Avec Soi

Où que nous soyons, nous sommes avec nous-mêmes, avec Soi. Rien ne peut nous priver de cette relation, de cette appartenance. Nous seuls pouvons l’occulter, nous en détourner et l’ignorer. C’est dans cette attitude que nous souffrons et avons l’illusion d’un “personnage” et d’une séparation.

Nous sommes encombrés de nous-mêmes, de la présence à Soi naturelle, qui ressort lorsque nous sommes désœuvrés. Cette Ouverture spontanée et cognitive est immuable.

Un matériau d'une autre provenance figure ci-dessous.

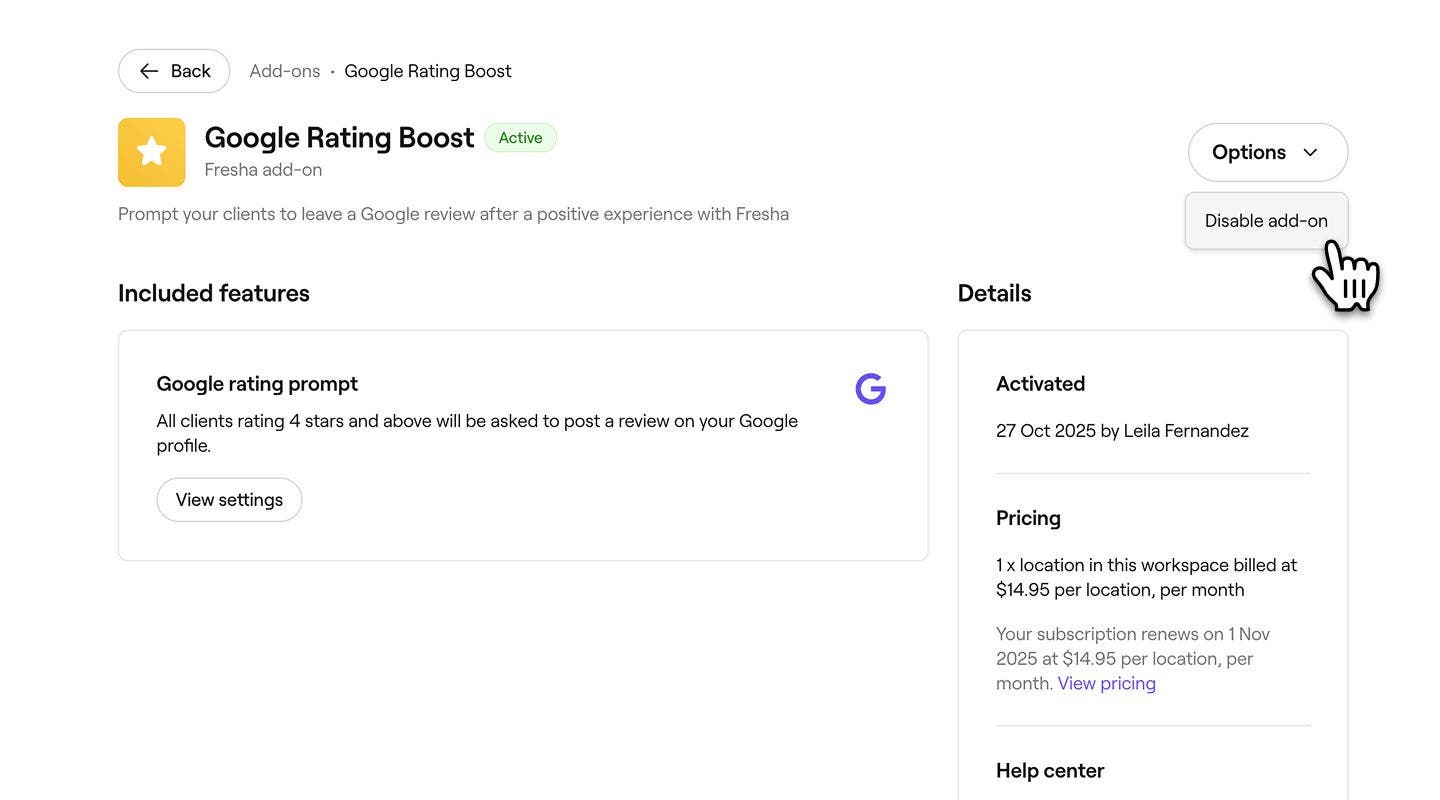
Task: Click the Included features heading
Action: (x=214, y=293)
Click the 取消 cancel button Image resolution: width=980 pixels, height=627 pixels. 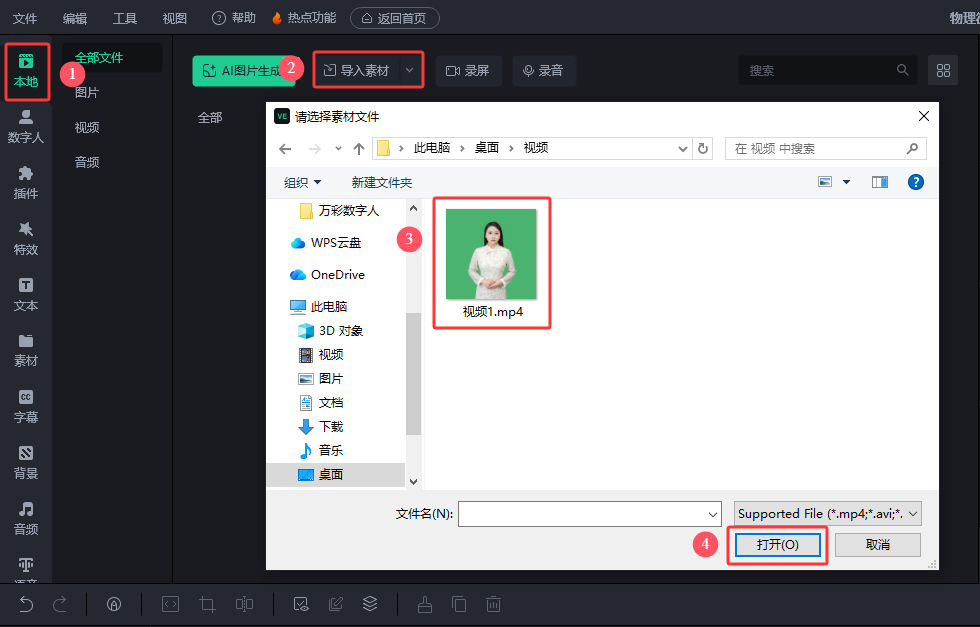tap(877, 545)
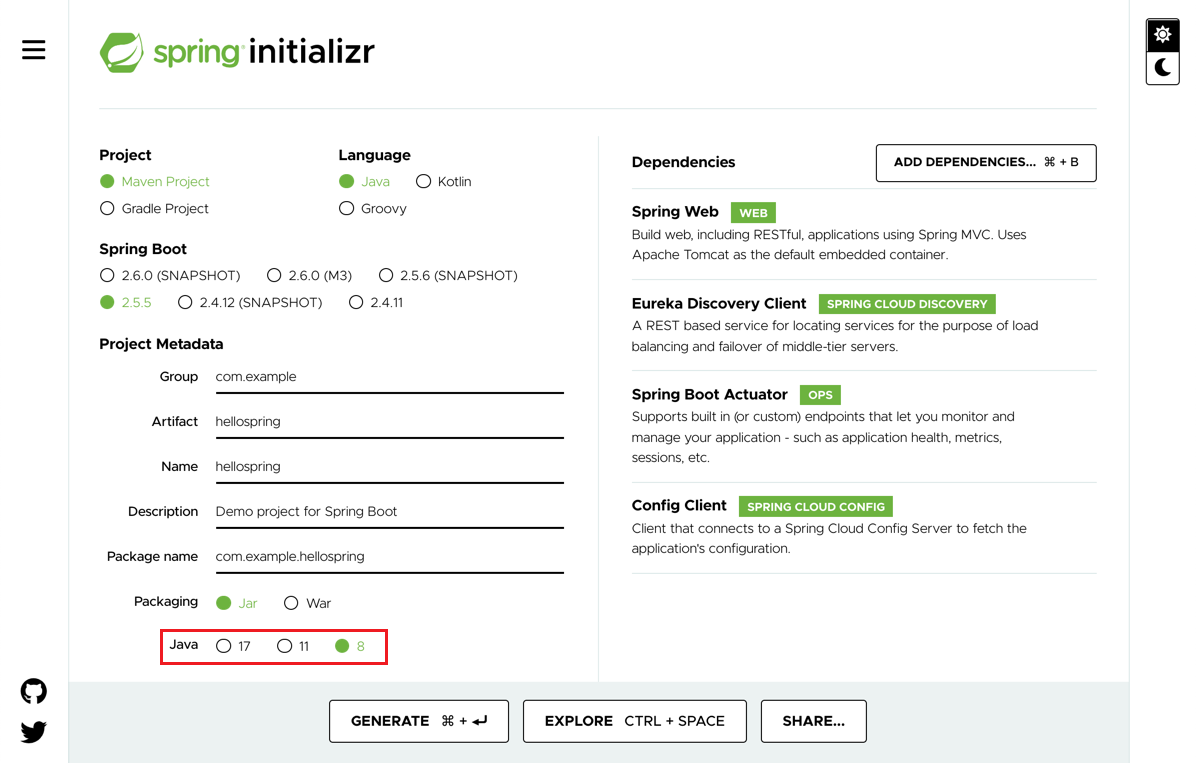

Elle ne vient ni ne repart. Pourtant, obstinément, nous cherchons à l’occulter.

Comment espérer un éveil en maintenant un tel évitement ?

Au regard de notre réaction, nous pouvons comprendre comment l’Ouverture inobstruable remet en question notre posture de fermeture. L’éveil n’est pas une obtention du personnage ; il en est la libération.

La vanité du combat

Il ne s’agit pas de gagner ou de perdre un “combat”, celui de l’éveil contre l’illusion, mais de laisser définitivement tout combat, toute lutte, tout enjeu.

Si l’illusion continue c’est parce que, systématiquement, nous la reprenons à l’endroit où nous la laissons. Nous avons l’idée d’une alternance. Cependant, n’est-ce pas le même qui se croit d’un côté puis de l’autre. Nous sommes à la fois celui qui dit “j’y suis” et aussi “je n’y suis pas”.

Si l’illusion consiste à prendre son reflet pour un “autre”, alors, il n’y a pas de problème à résoudre. S’il n’y a pas un “second” réel, il n’y a pas d’histoire entre deux parties.